##### Passage

# 105 cassette 10spd/11-25 to DA 7900 10spd/11-28



## trekbiking (May 18, 2009)

Hello. I just bought a Trek 2.3 with 105 compact group with ultegra short cage Read Der. I tested it up and down the hill but i felt like i needed more gear for uphill. So i'm thinking of replacing the 105 cassette 11-25 to 11-27/28, unfortunately 105/Ultegra doesn't make such cassette so i'm stuck with DA 7900. I just need more info before i buy it. Here are my concerns:

1. Does the DA 7900 cassette compatible with the hub and the ultegra short cag?.
2. Do i need to replace the stock chain which is pretty much new? If i do does it have to be a DA also?
3. Is there any other parts i need to buy to replace the cassette?
4. Any special steps i need to be concern about when replacing. (i'm a newbie rider and know little about new bikes but determine to learn bike maintenance so i can do my own

Thanks.

##########

■ **What the task asks**: Pick up the forum post about switching to a Dura-Ace 7900 11-28 cassette where it stops, and write what follows.

##### Provided information

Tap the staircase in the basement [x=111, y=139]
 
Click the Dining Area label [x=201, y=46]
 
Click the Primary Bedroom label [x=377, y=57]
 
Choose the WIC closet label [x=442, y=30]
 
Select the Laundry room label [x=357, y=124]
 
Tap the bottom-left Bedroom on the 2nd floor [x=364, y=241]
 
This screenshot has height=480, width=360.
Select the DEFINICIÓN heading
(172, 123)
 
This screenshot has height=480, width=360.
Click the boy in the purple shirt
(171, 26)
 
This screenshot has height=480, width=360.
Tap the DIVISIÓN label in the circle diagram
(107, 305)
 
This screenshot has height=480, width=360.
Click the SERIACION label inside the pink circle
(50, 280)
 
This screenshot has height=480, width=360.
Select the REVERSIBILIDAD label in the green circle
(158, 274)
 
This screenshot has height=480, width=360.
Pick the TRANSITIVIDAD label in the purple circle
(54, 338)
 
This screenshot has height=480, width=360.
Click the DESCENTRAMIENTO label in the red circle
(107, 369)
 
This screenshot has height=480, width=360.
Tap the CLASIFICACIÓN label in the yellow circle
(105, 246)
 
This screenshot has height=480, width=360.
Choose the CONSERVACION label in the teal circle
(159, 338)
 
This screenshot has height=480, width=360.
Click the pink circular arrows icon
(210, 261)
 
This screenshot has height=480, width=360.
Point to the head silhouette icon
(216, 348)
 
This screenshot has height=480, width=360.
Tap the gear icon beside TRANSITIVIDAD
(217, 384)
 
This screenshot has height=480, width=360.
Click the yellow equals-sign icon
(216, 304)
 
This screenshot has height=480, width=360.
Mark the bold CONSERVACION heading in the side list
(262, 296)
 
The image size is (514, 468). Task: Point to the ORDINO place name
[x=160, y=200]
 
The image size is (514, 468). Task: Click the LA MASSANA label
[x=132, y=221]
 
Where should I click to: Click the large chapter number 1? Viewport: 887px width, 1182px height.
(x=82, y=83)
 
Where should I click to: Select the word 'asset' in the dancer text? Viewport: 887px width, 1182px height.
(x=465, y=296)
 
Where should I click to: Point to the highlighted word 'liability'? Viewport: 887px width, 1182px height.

##########

■ **Answer to the problem**:
----------



## ukbloke (Sep 1, 2007)

trekbiking said:


> So i'm thinking of replacing the 105 cassette 11-25 to 11-27/28, unfortunately 105/Ultegra doesn't make such cassette so i'm stuck with DA 7900.


I'm curious about this too. Note that there is, or soon will be, an Ultegra CS-6700 11-28 cassette which would be a much cheaper and probably more durable option than DA. 

I am currently using 12-27 with a compact 50/34, and see some advantages for 11-28. The 11 cog is nice with a compact for hill descents, while the 28 gives slightly lower gearing for the really steep hills. Of course you pay for this with increased gaps between the cogs, and this could be pretty annoying for some ratios.

> Does the DA 7900 cassette compatible with the hub and the ultegra short cag?.

You are definitely beyond the capacity of the short cage derailleur. The compact 50/34 gives 16, and the rear 11-28 gives 17 for a total of 33. The official spec is 29. I have heard of people using the SRAM 11-28 cassettes with some success. I think this is pushing the limit and you will have to try it to see how well it works on your bike.

Because of this, I decided to stick with the 12-27 cassette and not attempt this upgrade. Officially 12-27 is beyond the capacity limits too, but it is "well known" that it works.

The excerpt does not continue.